### DATASET:
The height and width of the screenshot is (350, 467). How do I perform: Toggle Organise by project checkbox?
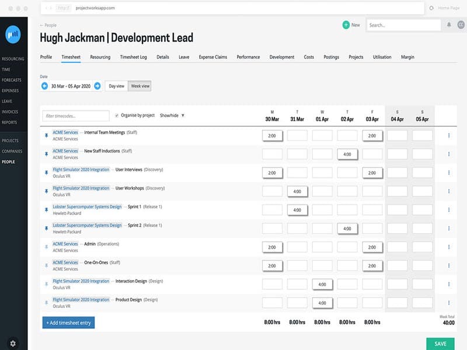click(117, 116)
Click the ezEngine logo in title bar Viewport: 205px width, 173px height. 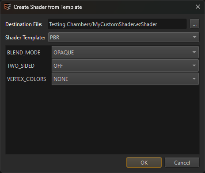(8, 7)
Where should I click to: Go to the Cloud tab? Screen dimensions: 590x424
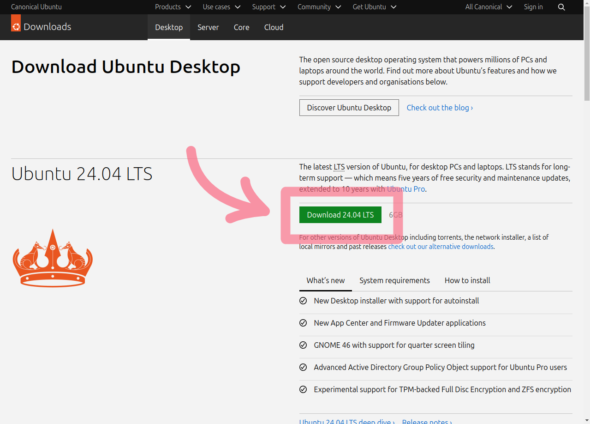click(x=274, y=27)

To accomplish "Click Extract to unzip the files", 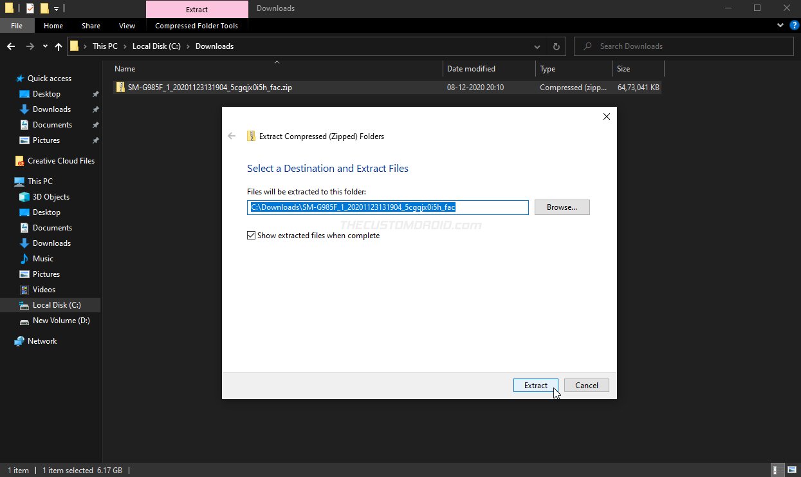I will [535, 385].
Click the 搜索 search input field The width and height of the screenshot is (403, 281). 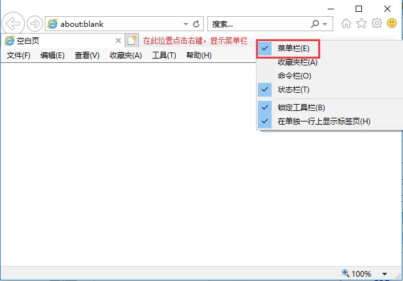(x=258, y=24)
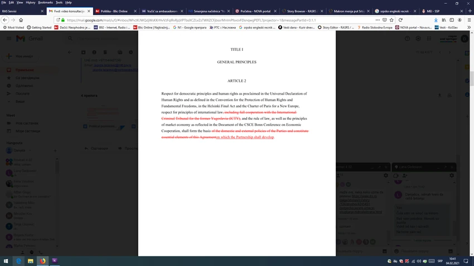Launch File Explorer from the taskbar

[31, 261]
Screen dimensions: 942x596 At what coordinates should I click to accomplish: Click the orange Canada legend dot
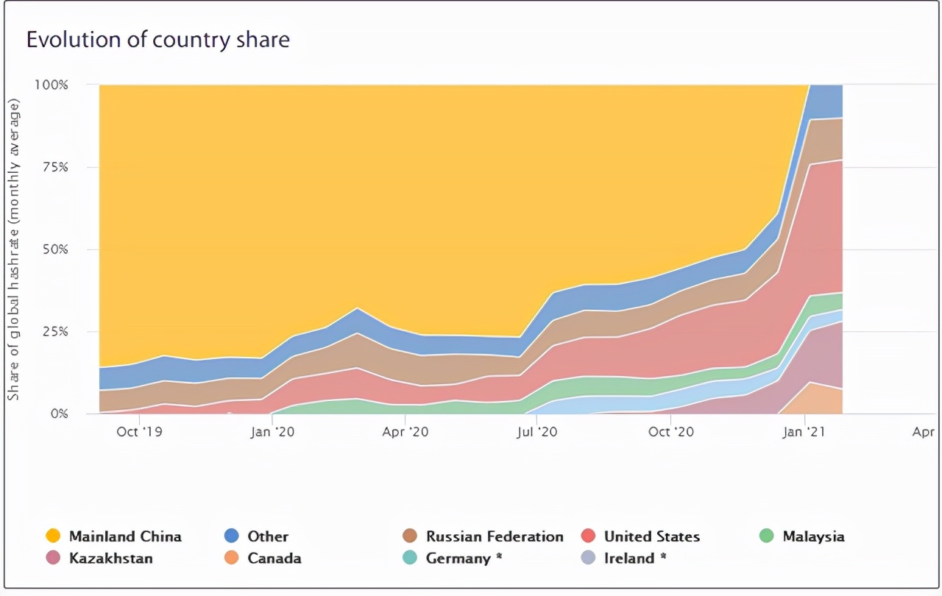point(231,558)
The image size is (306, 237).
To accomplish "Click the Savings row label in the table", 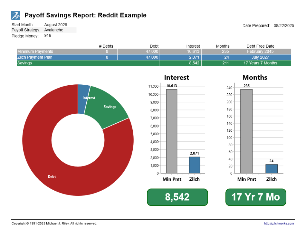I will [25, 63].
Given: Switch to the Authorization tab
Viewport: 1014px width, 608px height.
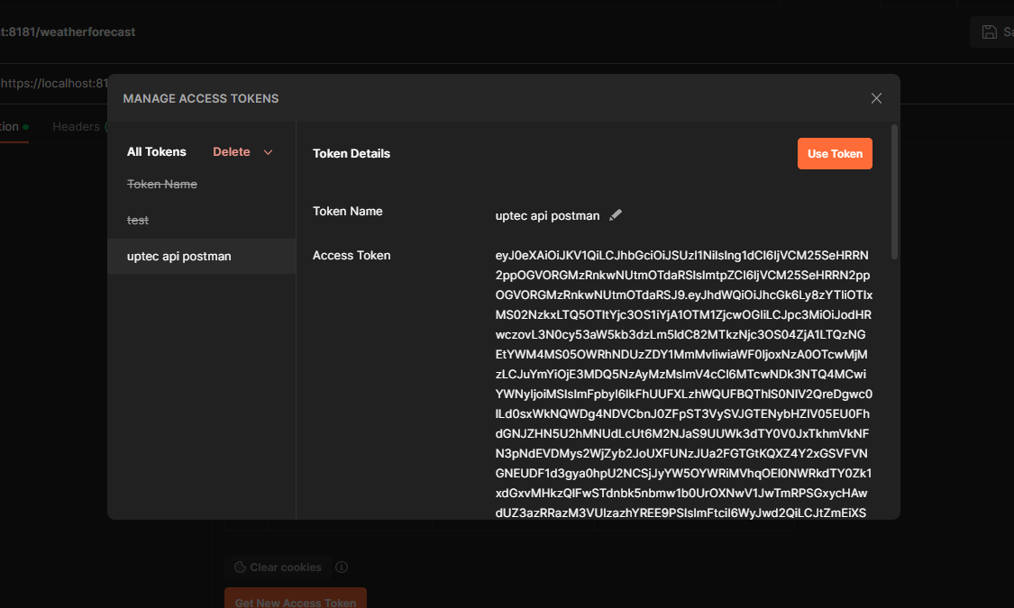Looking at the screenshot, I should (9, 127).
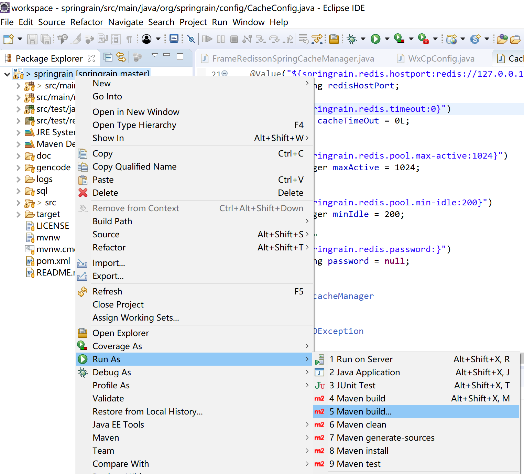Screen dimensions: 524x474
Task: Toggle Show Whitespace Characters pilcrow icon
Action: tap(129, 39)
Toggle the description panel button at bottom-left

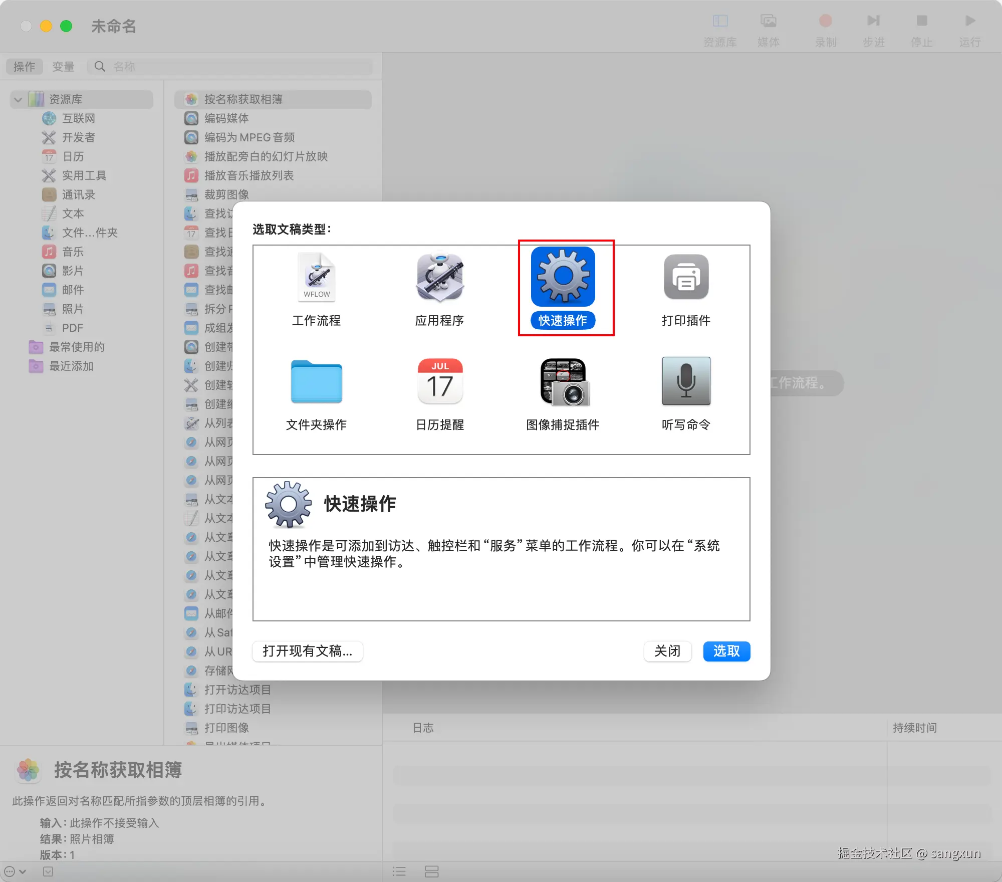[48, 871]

==

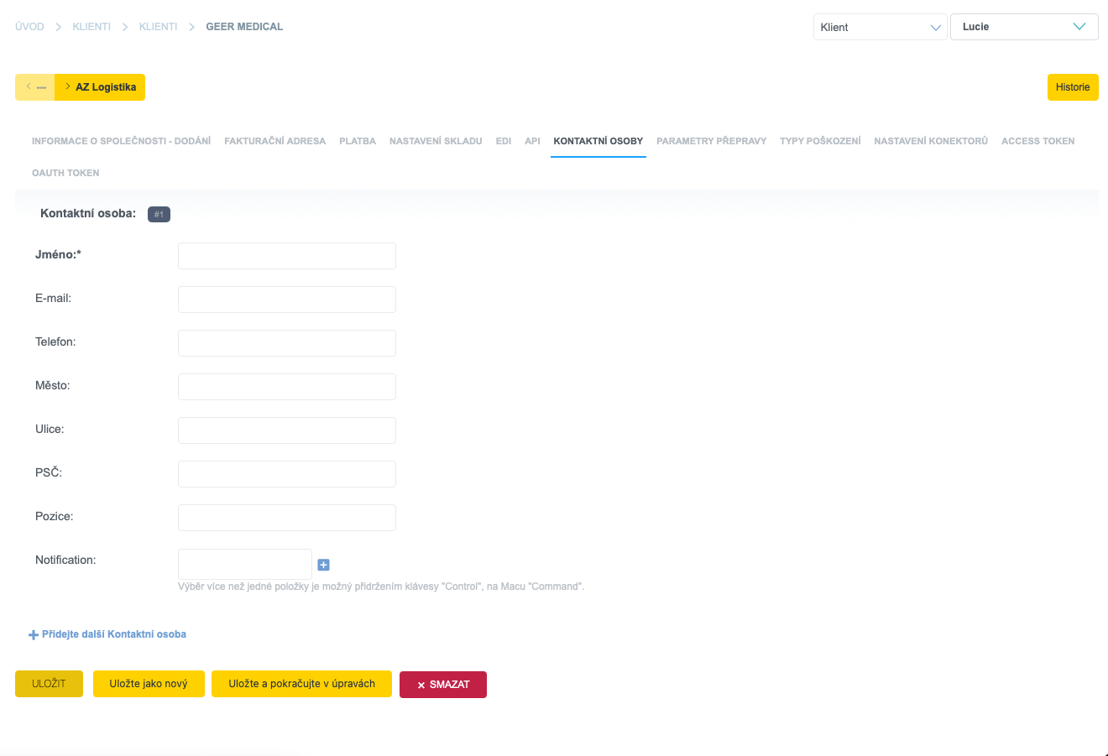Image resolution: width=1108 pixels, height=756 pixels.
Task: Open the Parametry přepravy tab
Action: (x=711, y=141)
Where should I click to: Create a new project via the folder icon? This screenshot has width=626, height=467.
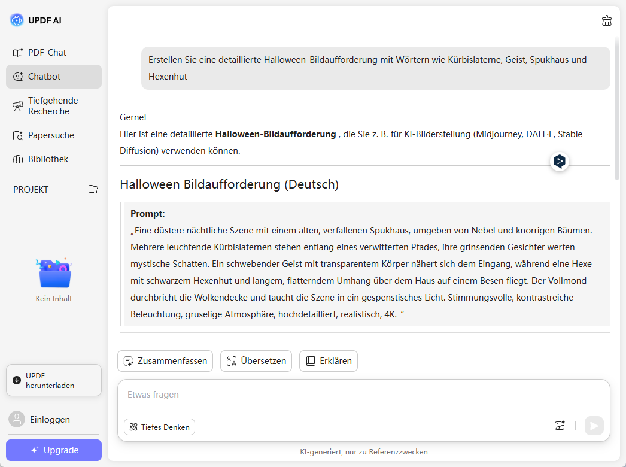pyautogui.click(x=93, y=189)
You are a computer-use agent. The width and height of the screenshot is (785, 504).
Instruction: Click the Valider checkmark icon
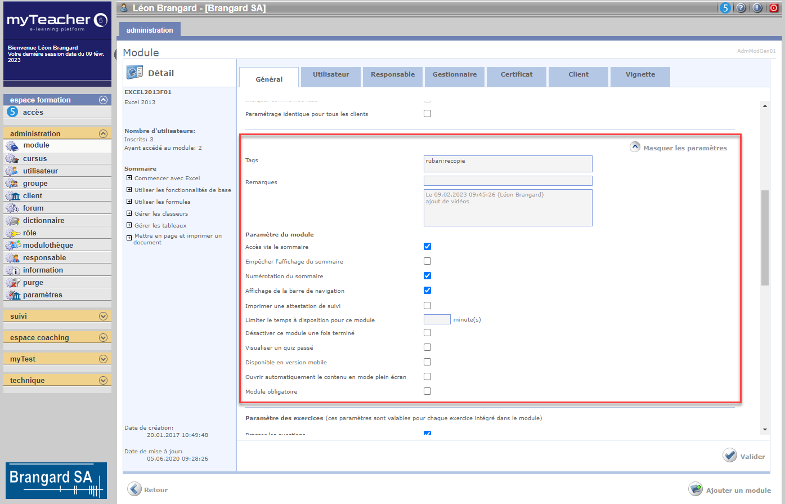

==

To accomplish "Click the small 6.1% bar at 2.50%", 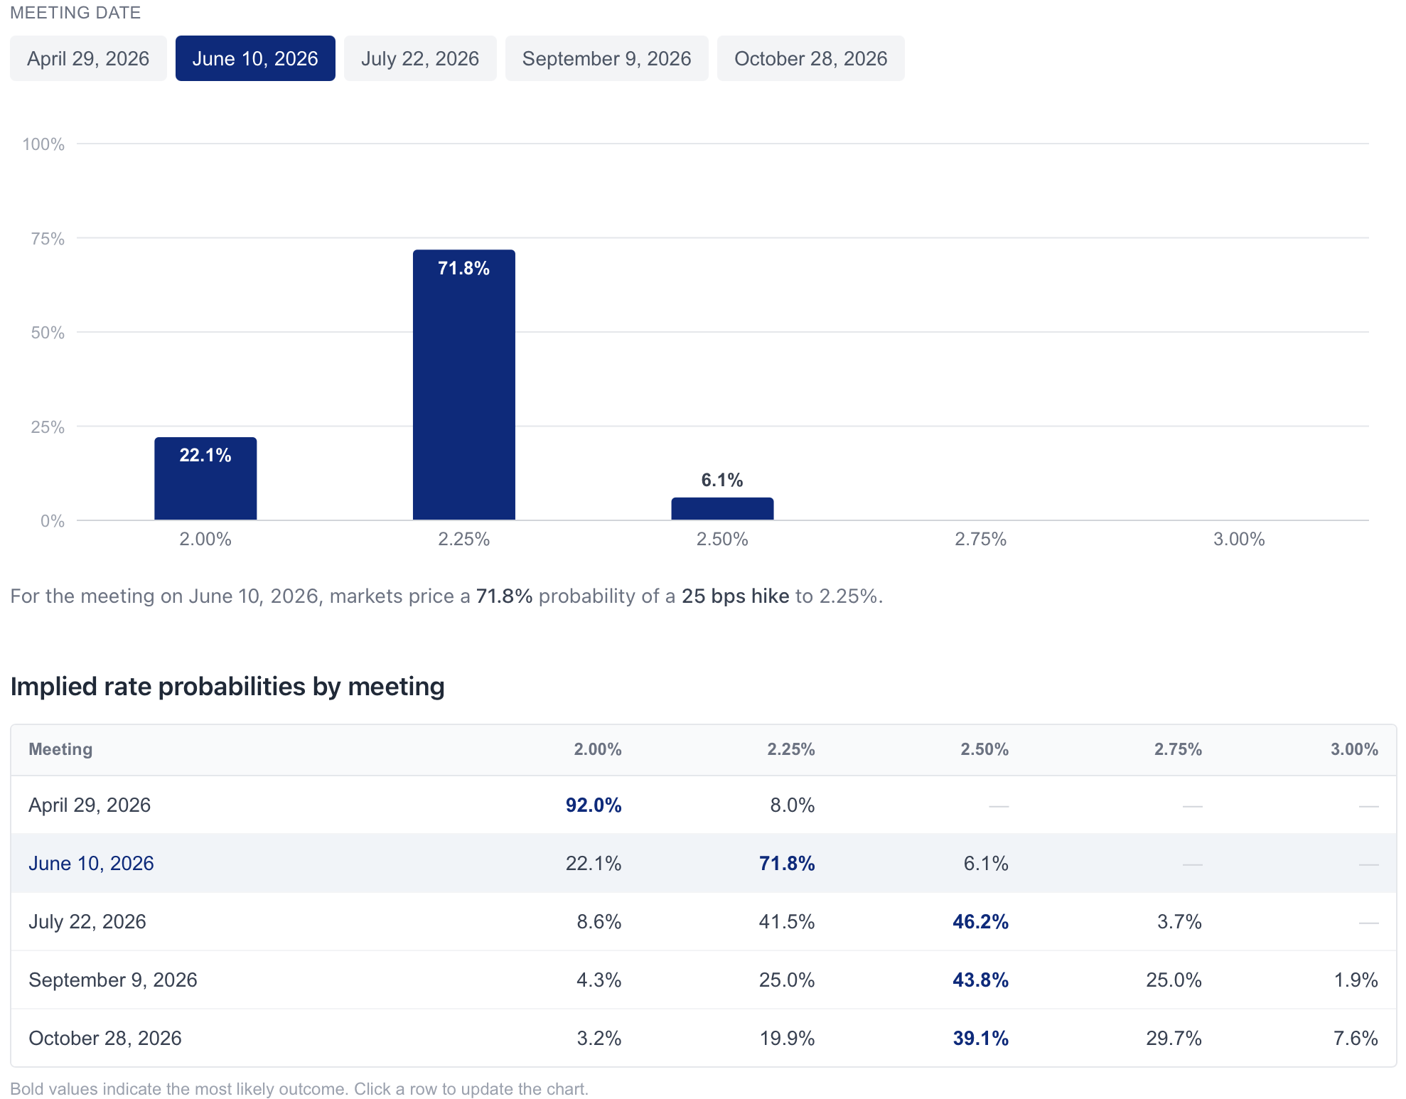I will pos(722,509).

### WHAT THE TASK ASKS:
Copy every line of the records above that contains the string "Where", treating uppercase and lowercase letters as different.

### RESULT OF THIS TASK:
Where should I click to: Go to the Cloud tab? Screen dimensions: 590x424
Where should I click to: Create a new project via the folder icon? This screenshot has width=626, height=467.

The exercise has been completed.